For myself, I find it hard to say whether I’d be for single payer largely because in my own mind I find it very difficult to separate policy in the abstract from political economy and politics. Frankly, I’m not sure we should really try. It’s a good way to fool yourself. If I could just rewind history and decide for everyone that we should have a system like France or Canada? Absolutely. It works vastly better than what we have by every studiable measure. Do I think this is remotely possible? No. Not particularly.

And this is what I wanted to discuss when I grabbed my laptop to write this post. I’m seeing various folks now saying that the ACA will end up as a disaster and Obama was foolish not to get behind a really workable system like single payer or ‘Medicare for All’ while he had the chance. Marcia Angell says the ACA will simply end up as a confection of half-measures that accomplishes nothing more than discrediting its advocates. And I know enough about health care market failure to have some fear she may be right.
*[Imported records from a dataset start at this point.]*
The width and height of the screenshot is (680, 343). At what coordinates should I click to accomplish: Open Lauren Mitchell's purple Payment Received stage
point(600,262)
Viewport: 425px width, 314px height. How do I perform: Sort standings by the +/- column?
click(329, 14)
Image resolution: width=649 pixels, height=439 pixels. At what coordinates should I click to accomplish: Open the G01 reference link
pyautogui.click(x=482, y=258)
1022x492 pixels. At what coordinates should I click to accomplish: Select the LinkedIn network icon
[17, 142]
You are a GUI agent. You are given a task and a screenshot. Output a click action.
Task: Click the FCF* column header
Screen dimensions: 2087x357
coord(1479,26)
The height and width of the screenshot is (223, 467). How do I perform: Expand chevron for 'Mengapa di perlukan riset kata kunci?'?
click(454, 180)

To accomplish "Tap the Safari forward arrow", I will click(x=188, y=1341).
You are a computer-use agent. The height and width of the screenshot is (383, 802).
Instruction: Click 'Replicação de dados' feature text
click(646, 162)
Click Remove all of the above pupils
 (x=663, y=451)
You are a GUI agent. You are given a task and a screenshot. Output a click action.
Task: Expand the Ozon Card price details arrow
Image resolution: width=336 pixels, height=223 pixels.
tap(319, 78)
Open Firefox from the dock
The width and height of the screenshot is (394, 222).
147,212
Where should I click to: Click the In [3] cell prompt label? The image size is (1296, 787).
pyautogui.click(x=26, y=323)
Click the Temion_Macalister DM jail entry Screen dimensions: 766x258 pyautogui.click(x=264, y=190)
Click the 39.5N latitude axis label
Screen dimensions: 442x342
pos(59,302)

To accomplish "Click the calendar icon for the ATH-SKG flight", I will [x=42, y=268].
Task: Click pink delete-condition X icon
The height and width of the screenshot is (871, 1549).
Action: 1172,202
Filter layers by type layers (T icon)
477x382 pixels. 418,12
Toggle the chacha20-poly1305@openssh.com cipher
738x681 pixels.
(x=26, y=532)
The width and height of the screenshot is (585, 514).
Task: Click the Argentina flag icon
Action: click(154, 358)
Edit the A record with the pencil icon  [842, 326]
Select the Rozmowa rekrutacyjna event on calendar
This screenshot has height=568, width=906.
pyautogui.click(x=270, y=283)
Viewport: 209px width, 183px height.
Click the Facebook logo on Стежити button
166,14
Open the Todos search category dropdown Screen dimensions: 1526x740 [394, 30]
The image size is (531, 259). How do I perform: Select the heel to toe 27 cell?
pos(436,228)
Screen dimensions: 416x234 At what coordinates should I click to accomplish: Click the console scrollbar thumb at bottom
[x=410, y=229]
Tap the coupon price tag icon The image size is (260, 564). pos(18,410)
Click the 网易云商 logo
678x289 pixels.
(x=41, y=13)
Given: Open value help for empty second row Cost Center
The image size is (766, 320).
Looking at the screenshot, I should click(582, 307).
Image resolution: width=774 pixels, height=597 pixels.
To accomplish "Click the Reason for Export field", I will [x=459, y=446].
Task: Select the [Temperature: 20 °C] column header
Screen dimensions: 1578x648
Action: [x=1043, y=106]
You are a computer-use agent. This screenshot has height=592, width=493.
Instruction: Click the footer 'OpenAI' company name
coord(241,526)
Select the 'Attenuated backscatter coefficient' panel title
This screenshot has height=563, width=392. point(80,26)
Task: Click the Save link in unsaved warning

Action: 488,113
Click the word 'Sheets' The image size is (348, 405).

But this is a good moment to pierce the liberal delusion that single payer was out there for the taking — even possibly out there for the taking — had President Obama or any other president simply set his mind to it. After the ‘public option’ hit the brick wall that it did, it’s difficult to believe that anyone could really believe that single payer was even remotely possible. It was virtually impossible — with massive majorities in both houses — to push through a bill that left the mammoth health insurance industry intact and forced no one with their current private care plan to give what they know in exchange for something they don’t. So surely it would have been possible to push through a reform which essentially abolished the health insurance industry and forced big change on the overwhelming majority of the population who already has private coverage. To believe that you have to be totally submerged in the lethal progressive/liberal purism of loving defeat.

It’s proved incredibly hard to lasso this horse. So … fuck it, I’m just going to lasso a unicorn instead.

But it’s more than just that. Single payer supporters do themselves a disservice by imagining that the only or even the main obstacle to single payer is the money power of the health insurance industry. That’s obviously a big obstacle. It was a huge issue in 2009. But the biggest is the simple fact that the overwhelming majority of people, especially most people who vote, have health insurance coverage. And even though most don’t like it and hate their insurance companies, in most cases, they’re easily scared off by being told they’re going to lose what they know, lose access to their doctor and get something new that they don’t know. This is a fact. Anyone who’s ever tried to run a political campaign tied to health care reform will tell you this. I’ve been shown various polls showing support for fairly self-serving descriptions of single payer that are totally divorced from how the rhetoric would actually play in the political wild.

The claim — probably true — that most people would end up liking the other system better doesn’t make it any less of a fact. Why it ended up this way may have something to do with deep-rooted anti-statism in the American political tradition. More likely it’s tied to historical accidents described in this piece in today’s Times.

Grounding yourself in the policy essentials is critical. And pushing for policies you believe are workable and right even if public opinion is against you and you’re looking at a long fight into the future is the bedrock of most deep political change. But there’s no honor or credit for totally deluding yourself or others about what was at all in the range of politically possible in 2009 or now.